<<<<

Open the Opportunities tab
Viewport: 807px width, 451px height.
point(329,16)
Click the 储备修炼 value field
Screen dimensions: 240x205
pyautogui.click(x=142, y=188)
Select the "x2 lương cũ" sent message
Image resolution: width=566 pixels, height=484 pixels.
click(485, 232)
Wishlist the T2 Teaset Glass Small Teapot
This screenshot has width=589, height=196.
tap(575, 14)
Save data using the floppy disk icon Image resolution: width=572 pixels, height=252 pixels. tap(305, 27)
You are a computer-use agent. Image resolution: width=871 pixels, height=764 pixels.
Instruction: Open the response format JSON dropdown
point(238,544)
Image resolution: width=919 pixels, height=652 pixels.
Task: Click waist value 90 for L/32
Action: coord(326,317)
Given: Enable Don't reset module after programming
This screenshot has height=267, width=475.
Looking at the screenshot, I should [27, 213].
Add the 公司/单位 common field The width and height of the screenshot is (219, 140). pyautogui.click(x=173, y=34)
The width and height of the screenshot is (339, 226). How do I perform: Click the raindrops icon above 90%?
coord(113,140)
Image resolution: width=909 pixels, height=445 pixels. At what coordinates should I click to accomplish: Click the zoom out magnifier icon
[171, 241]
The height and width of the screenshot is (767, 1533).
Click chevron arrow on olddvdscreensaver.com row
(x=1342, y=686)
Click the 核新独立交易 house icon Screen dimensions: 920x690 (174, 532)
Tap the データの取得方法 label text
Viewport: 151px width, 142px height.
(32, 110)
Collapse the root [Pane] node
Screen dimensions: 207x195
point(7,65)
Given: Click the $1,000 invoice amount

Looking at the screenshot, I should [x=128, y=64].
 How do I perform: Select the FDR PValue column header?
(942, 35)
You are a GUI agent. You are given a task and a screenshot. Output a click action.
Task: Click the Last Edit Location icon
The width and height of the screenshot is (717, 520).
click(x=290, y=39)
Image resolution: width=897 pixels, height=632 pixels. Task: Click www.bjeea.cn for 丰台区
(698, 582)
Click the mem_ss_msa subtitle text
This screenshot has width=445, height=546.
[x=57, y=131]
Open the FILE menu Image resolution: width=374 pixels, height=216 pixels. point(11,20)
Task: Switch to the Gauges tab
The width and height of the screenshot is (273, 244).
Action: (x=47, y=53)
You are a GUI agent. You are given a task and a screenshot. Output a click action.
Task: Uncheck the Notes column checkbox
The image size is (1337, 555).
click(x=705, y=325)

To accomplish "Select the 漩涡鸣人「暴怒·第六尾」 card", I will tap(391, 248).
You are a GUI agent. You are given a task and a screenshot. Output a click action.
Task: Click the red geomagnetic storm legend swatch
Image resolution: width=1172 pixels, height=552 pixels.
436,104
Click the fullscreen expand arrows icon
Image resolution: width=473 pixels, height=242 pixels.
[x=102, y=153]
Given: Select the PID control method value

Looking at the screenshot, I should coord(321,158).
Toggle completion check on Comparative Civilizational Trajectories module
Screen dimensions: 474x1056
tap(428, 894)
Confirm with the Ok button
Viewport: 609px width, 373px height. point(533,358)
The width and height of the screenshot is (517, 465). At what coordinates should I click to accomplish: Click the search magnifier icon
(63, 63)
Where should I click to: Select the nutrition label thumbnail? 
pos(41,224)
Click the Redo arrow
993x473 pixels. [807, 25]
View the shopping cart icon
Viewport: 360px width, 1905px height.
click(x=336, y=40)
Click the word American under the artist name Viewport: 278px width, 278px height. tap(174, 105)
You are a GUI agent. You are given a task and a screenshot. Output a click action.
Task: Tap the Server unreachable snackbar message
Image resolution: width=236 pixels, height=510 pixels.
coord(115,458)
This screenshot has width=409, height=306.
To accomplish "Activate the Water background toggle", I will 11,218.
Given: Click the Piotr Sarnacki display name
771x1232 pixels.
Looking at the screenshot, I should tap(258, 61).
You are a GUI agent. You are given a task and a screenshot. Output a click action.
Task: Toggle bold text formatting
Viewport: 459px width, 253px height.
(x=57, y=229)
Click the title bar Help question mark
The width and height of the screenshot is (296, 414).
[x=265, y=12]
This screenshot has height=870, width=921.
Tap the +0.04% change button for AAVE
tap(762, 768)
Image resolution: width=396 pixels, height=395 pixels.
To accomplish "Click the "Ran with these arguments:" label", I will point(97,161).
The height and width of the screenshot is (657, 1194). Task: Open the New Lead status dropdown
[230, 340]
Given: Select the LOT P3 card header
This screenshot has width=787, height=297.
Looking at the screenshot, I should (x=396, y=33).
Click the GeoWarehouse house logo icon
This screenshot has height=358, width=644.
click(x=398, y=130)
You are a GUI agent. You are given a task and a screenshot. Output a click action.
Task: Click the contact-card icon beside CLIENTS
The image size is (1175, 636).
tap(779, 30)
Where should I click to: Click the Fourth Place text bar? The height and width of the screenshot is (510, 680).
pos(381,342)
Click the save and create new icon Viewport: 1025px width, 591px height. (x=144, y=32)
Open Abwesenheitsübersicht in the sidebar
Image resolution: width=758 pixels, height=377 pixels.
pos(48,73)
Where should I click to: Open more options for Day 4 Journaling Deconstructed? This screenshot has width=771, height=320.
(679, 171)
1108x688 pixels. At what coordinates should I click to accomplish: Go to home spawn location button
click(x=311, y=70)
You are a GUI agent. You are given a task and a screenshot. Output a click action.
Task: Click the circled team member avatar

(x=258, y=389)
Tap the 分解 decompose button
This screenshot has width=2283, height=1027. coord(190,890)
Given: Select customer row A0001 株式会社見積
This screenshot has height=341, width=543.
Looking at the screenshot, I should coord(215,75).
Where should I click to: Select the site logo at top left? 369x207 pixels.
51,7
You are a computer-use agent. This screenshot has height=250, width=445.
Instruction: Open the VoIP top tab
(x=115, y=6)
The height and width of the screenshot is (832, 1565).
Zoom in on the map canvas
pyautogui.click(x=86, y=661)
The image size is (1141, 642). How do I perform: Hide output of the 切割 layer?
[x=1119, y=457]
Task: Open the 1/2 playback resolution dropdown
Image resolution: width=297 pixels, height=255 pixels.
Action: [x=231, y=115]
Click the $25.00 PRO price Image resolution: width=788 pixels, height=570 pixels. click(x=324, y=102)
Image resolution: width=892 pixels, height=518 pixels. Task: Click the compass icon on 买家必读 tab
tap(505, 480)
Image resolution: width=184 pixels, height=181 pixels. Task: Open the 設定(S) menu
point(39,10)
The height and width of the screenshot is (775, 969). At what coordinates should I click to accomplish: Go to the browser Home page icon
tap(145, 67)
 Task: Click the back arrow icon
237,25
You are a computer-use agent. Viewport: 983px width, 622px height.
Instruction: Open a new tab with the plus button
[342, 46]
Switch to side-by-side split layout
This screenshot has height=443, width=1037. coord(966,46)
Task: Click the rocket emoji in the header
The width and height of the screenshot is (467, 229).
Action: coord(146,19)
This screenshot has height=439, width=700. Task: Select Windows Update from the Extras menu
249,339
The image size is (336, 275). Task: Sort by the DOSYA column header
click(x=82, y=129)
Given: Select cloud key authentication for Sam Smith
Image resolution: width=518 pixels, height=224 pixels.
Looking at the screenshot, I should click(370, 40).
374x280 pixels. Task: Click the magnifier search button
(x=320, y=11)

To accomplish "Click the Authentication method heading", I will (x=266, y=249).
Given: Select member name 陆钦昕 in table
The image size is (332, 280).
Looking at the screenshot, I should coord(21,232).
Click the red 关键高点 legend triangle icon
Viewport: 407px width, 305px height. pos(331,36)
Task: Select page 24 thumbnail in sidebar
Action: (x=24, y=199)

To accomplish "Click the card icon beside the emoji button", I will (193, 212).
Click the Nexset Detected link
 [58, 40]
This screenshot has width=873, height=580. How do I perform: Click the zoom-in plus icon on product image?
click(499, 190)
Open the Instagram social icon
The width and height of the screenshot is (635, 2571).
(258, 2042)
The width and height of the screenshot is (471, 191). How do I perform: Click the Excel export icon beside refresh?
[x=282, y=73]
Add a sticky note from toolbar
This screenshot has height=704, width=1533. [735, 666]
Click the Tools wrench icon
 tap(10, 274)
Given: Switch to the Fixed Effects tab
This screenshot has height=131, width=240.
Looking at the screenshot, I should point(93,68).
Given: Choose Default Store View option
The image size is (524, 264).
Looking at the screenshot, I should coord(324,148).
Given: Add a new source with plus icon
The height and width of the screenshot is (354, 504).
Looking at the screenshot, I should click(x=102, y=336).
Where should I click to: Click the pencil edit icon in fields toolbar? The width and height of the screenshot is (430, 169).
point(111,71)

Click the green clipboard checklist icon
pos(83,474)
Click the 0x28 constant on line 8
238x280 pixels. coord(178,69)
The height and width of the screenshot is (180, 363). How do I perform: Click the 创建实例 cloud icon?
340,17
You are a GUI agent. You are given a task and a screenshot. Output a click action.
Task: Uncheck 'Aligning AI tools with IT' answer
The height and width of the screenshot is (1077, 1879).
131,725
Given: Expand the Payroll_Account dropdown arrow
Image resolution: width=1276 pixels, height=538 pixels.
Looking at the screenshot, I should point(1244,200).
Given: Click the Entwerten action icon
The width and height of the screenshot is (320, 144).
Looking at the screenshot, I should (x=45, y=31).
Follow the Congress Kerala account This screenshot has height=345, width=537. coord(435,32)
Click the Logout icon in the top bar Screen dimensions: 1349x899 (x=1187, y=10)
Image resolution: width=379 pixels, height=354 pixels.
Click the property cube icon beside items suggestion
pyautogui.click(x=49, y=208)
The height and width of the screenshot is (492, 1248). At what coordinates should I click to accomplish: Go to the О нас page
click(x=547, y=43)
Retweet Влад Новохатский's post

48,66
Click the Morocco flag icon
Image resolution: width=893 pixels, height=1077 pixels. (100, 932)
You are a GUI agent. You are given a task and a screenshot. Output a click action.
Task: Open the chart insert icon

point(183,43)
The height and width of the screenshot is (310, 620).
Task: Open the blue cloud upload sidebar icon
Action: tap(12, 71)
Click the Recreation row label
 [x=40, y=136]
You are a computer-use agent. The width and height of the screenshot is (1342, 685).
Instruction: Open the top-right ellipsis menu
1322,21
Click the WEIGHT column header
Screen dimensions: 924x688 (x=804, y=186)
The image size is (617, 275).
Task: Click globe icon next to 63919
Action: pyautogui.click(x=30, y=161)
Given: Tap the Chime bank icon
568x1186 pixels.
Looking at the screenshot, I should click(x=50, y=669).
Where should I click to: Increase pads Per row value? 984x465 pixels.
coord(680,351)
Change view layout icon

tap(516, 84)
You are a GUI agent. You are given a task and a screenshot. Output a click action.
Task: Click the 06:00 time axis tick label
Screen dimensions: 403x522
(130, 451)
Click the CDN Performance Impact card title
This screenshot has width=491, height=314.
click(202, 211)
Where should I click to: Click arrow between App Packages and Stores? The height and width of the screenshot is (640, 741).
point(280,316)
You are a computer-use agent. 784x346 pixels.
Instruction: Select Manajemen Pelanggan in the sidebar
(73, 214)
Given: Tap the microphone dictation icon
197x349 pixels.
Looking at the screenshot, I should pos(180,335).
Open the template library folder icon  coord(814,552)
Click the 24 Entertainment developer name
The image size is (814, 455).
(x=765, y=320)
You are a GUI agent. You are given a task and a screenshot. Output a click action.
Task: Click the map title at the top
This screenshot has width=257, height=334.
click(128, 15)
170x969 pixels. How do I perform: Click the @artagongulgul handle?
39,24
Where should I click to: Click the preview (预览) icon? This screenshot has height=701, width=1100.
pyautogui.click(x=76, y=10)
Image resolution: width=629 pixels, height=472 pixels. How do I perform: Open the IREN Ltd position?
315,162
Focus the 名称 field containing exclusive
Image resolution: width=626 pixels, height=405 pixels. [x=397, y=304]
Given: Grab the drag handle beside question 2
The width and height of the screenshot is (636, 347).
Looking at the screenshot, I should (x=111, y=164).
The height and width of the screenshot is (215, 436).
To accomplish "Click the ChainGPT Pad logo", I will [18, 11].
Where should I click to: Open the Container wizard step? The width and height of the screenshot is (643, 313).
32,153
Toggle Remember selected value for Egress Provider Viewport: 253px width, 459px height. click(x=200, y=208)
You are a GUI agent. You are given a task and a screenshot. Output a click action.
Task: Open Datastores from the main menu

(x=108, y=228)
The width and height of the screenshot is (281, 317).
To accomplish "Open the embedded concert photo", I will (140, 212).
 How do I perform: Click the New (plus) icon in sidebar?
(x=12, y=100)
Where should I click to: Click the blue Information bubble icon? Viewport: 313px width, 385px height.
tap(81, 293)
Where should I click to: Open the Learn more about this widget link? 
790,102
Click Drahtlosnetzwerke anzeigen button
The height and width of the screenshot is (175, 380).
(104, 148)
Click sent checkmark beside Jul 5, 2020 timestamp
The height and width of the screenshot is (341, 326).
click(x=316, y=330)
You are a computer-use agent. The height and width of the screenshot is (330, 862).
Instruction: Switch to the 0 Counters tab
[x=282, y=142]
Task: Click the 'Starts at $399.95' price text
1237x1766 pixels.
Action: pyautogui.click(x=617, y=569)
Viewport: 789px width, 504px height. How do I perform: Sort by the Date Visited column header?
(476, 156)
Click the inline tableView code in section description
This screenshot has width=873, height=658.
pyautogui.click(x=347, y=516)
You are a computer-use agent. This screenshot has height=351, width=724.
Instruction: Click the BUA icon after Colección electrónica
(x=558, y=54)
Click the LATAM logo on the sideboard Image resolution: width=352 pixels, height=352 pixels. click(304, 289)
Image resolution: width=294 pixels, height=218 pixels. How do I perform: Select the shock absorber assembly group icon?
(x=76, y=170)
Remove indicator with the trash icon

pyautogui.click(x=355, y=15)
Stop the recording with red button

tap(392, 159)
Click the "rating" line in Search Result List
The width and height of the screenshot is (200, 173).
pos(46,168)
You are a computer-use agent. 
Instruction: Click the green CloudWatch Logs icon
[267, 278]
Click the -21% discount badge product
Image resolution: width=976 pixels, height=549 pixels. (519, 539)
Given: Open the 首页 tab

>>>>

Work order. Go through the listing above and find each line that contains "card", then copy it.

Result of this exercise.
To accomplish "Select the 漩涡鸣人「暴怒·第六尾」 card", I will tap(391, 248).
Given: Select the LOT P3 card header
Task: Click the contact-card icon beside CLIENTS
To accomplish "Click the card icon beside the emoji button", I will (193, 212).
Click the CDN Performance Impact card title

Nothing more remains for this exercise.